INSTRUCTIONS TO FOLLOW →
Reproduce the rows from the line containing "Return (X, Y) for each given word" through the line containing "automatically (272, 987)", omitting the pictures.

EXERCISE INPUTS →
####

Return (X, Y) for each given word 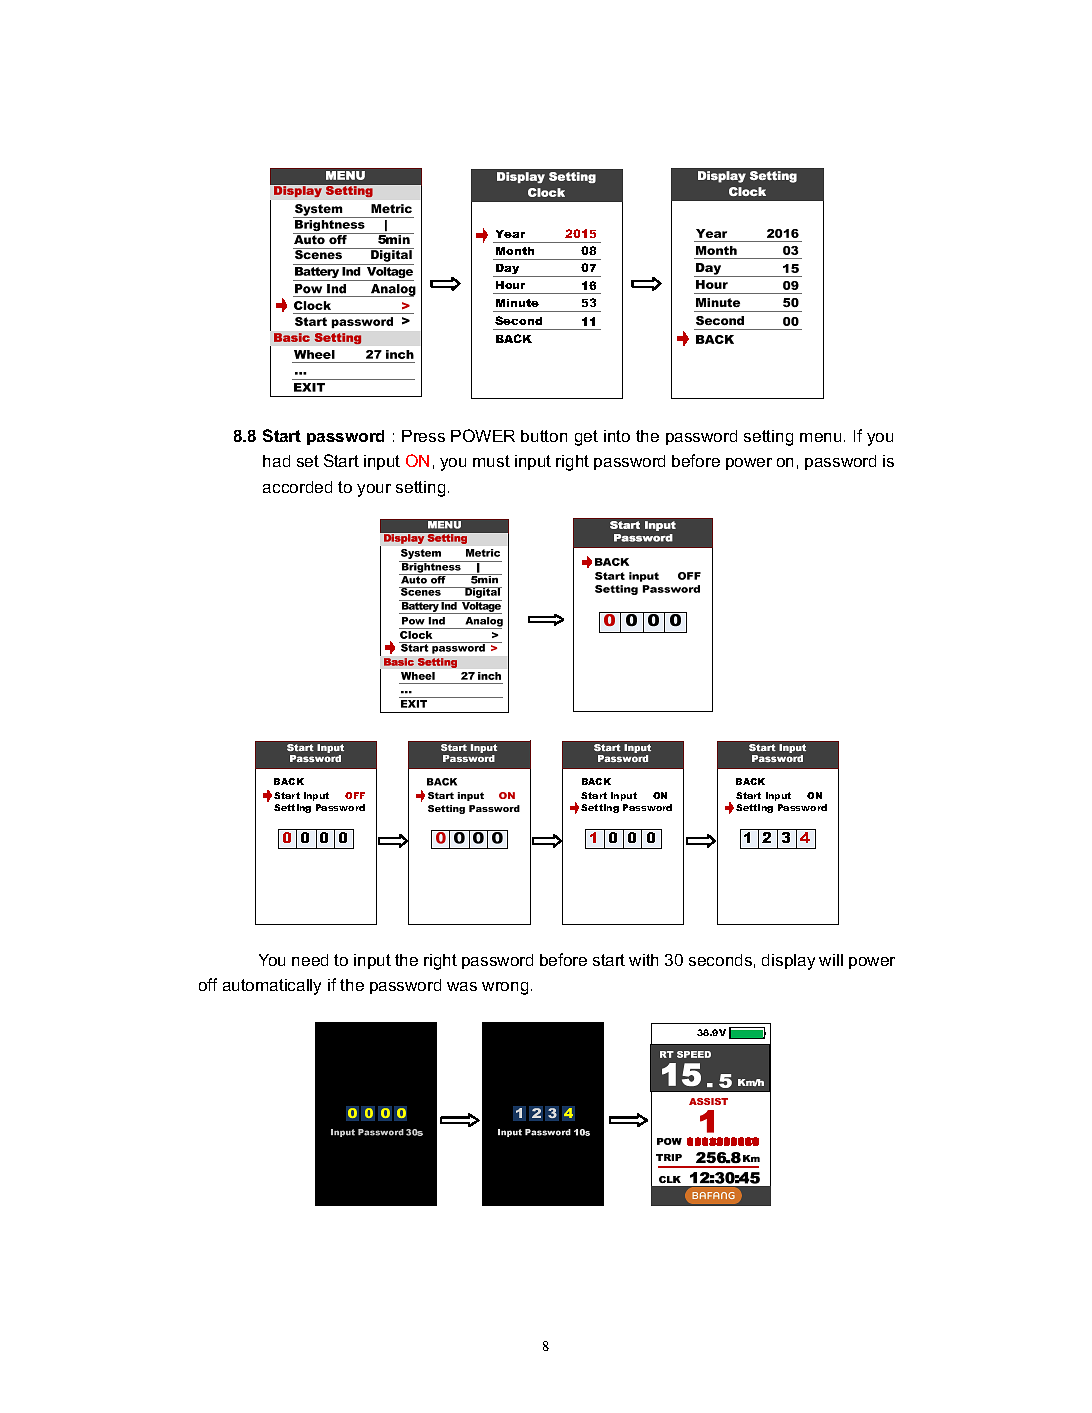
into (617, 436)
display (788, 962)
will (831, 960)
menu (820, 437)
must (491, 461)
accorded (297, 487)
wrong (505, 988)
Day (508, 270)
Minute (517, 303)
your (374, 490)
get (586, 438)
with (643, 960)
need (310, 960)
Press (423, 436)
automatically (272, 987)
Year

####

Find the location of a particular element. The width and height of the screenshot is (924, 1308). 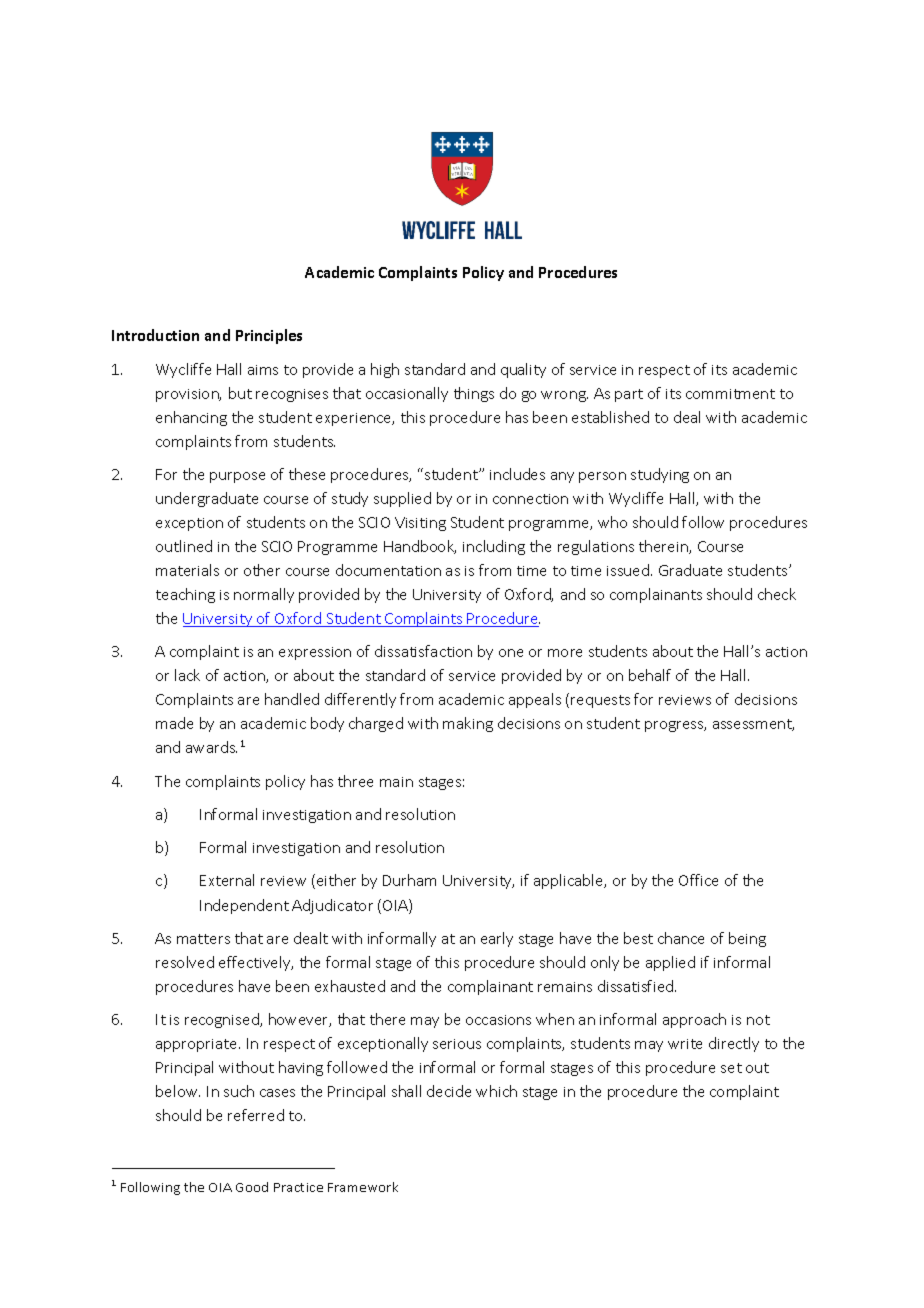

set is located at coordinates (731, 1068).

####

SOLVED EXERCISE →
Return (X, Y) for each given word 
into (617, 436)
display (788, 962)
will (831, 960)
menu (820, 437)
must (491, 461)
accorded (297, 487)
wrong (505, 988)
Day (508, 270)
Minute (517, 303)
your (374, 490)
get (586, 438)
with (643, 960)
need (310, 960)
Press (423, 436)
automatically (272, 987)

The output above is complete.